February 19, 2021 | No Comments
The Book of Two Ways
by Jodi Picoult
Date Published: September 22, 2020
Published By: Ballantine
Page Count: 416
Publisher’s Description:
Everything changes in a single moment for Dawn Edelstein. She’s on a plane when the flight attendant makes an announcement: prepare for a crash landing. She braces herself as thoughts flash through her mind. The shocking thing is, the thoughts are not of her husband, but a man she last saw fifteen years ago: Wyatt Armstrong.
Dawn, miraculously, survives the crash, but so do all the doubts that have suddenly been raised. She has led a good life. Back in Boston, there is her husband, Brian, her beloved daughter, and her work as a death doula, where she helps ease the transition between life and death for patients in hospice.
But somewhere in Egypt is Wyatt Armstrong, who works as an archaeologist unearthing ancient burial sites, a job she once studied for, but was forced to abandon when life suddenly intervened. And now, when it seems that fate is offering her second chances, she is not as sure of the choice she once made.
After the crash landing, the airline ensures the survivors are seen by a doctor, then offers transportation wherever they want to go. The obvious option for Dawn is to continue down the path she is on and go home to her family. The other is to return to the archaeological site she left years before, reconnect with Wyatt and their unresolved history, and maybe even complete her research on The Book of Two Ways–the first known map of the afterlife.
As the story unfolds, Dawn’s two possible futures unspool side by side, as do the secrets and doubts long-buried beside them. Dawn must confront the questions she’s never truly asked: What does a life well-lived look like? When we leave this earth, what do we leave behind? Do we make choices…or do our choices make us? And who would you be, if you hadn’t turned out to be the person you are right now?
My Star Rating:
My Review:
The Book of Two Ways by Jodi Picoult
My rating: 5 of 5 stars
Amazing.

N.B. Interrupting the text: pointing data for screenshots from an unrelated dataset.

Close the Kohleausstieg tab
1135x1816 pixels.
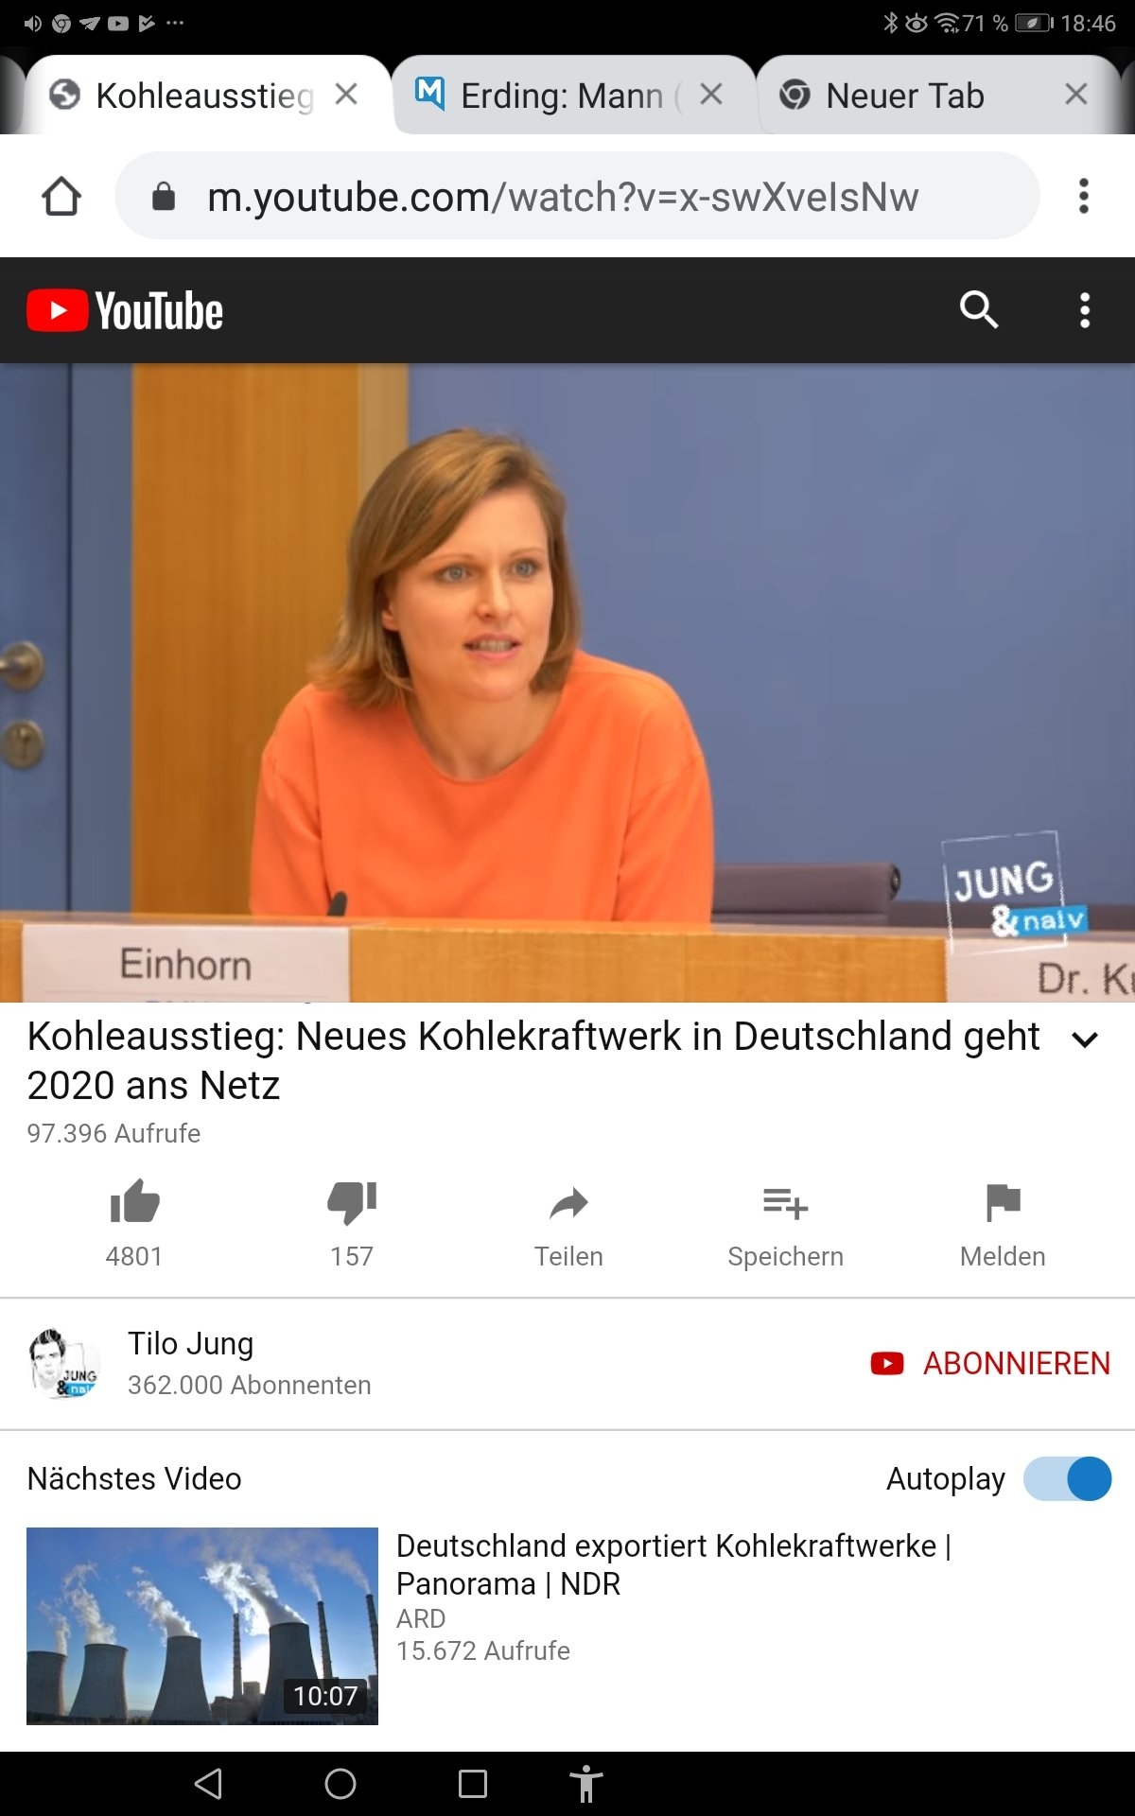point(346,94)
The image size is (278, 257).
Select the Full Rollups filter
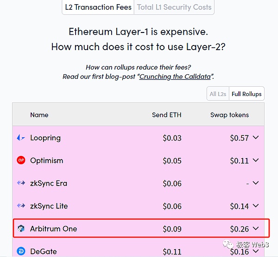[246, 94]
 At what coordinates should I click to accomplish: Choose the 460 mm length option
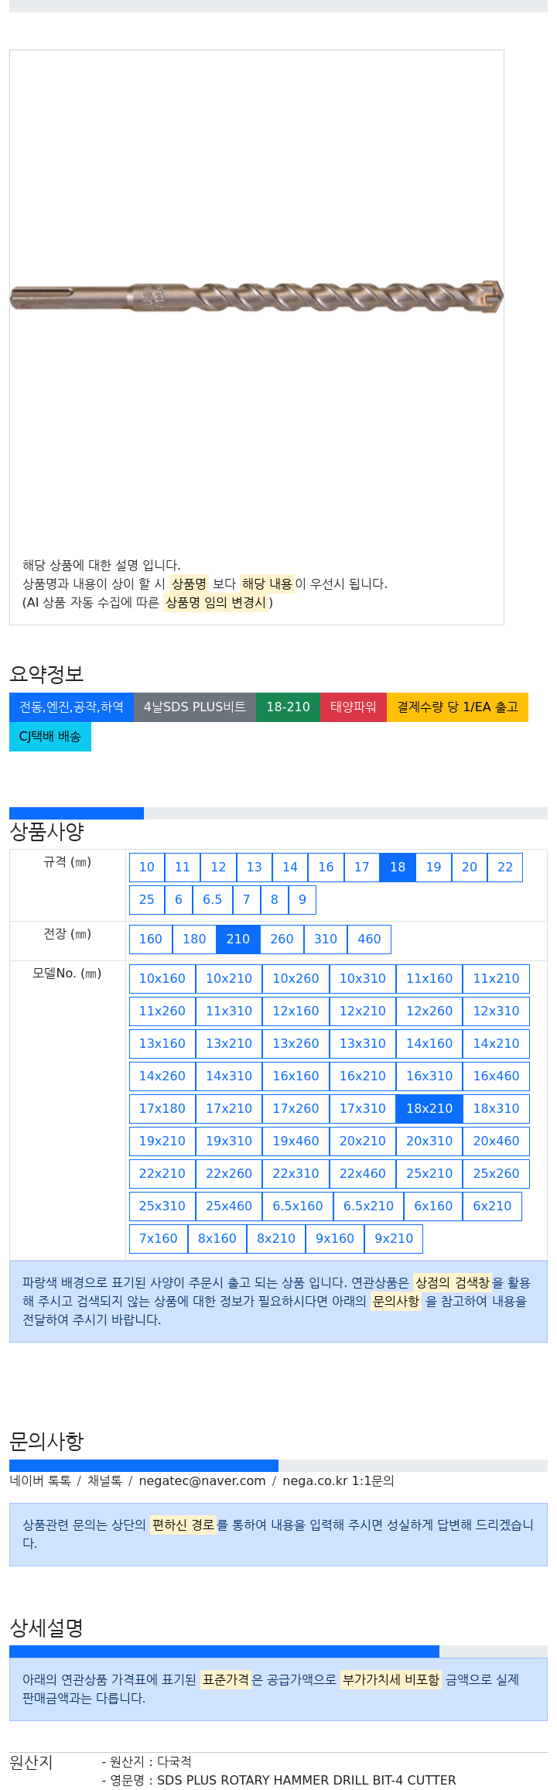pos(369,939)
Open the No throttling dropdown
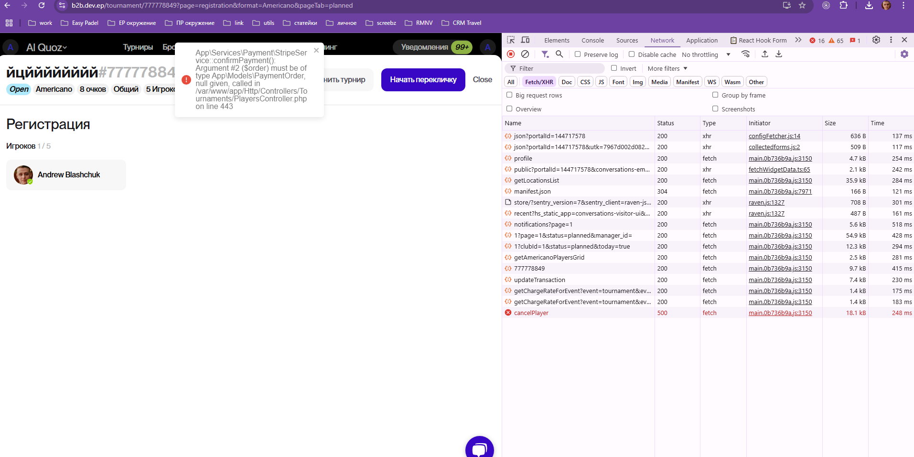 (x=706, y=54)
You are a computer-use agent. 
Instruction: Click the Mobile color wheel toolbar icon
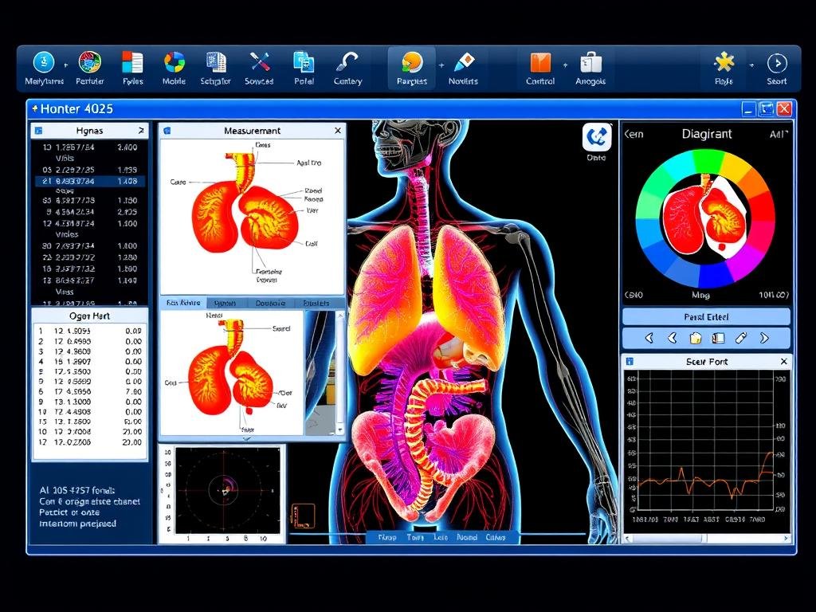pos(174,63)
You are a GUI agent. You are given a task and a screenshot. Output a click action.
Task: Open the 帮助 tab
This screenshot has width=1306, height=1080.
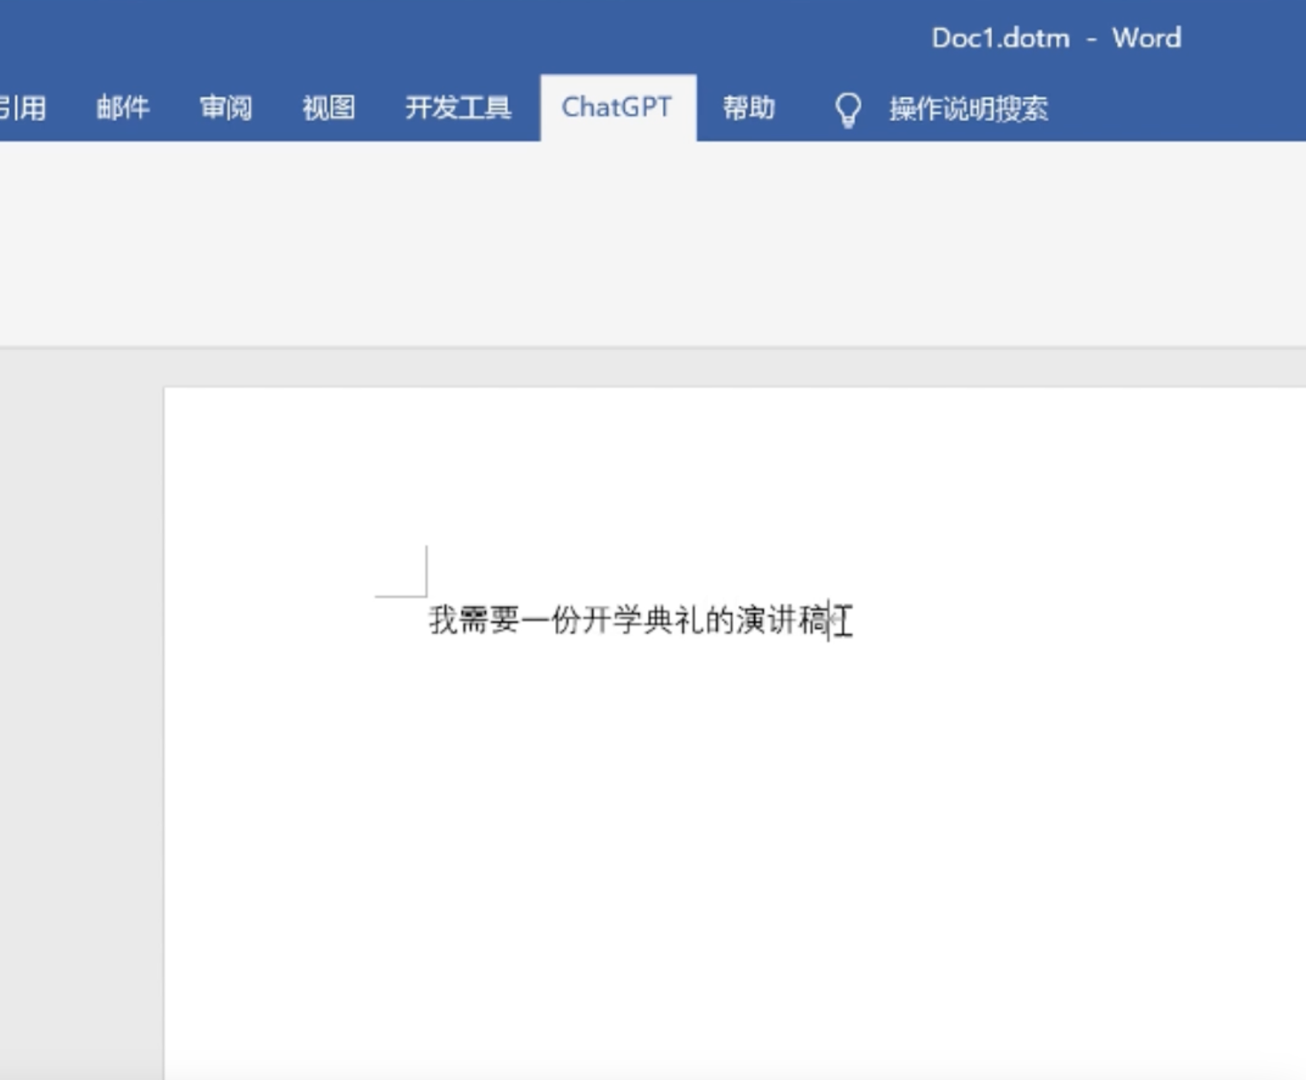pos(748,107)
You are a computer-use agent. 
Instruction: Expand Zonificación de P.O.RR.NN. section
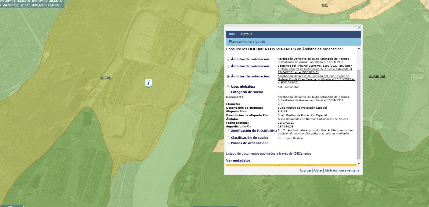[x=228, y=131]
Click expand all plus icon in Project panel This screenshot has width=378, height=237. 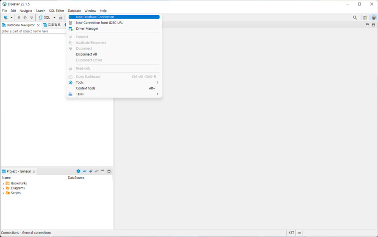click(x=91, y=171)
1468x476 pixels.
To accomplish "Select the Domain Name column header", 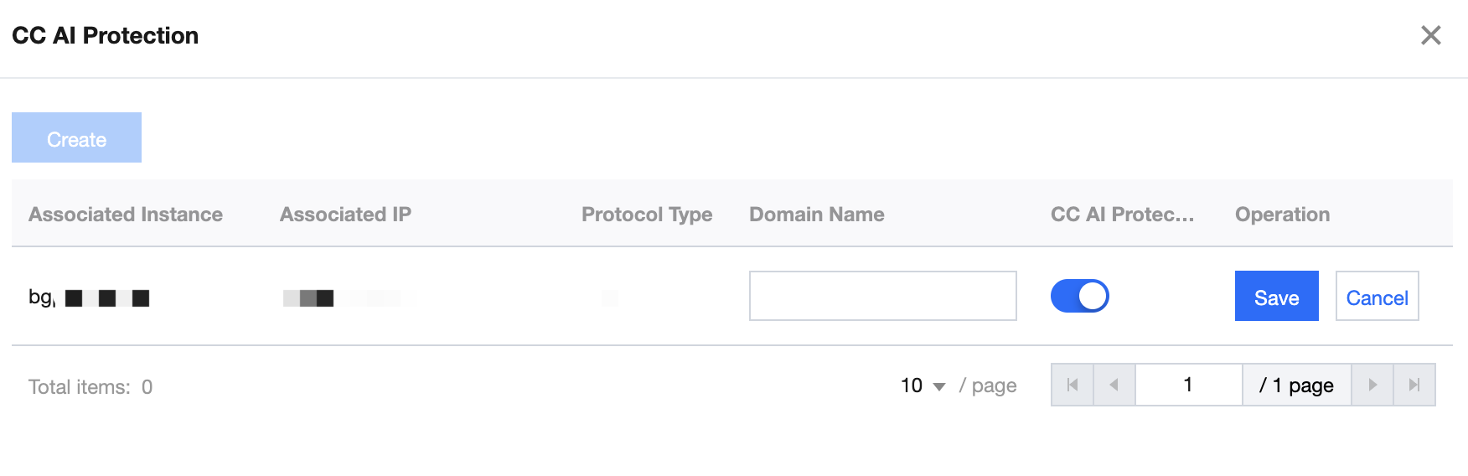I will coord(816,215).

Lots to unpack on this one. Ancient Egypt. Death. Physics. Past, present, future. Impossible choices. Multi universes. Choices.
Picoult writes in this book that we do not make our choices; our choices make us. How do you know you’ve made the right ones? How do you weigh one against the other, like weighing your soul against a feather of truth?
I enjoyed this book very much. I’m certainly feeling introspective as I sit here having just finished it. It was hard to read sometimes. Uncomfortable. Dawn is a death-doula and the book talks a lot about death in ways that people like to avoid. But if there’s one thing it got right, it was the connections. I loved how genuine and real everyone felt.
One question, though. Were the letters a plot hole?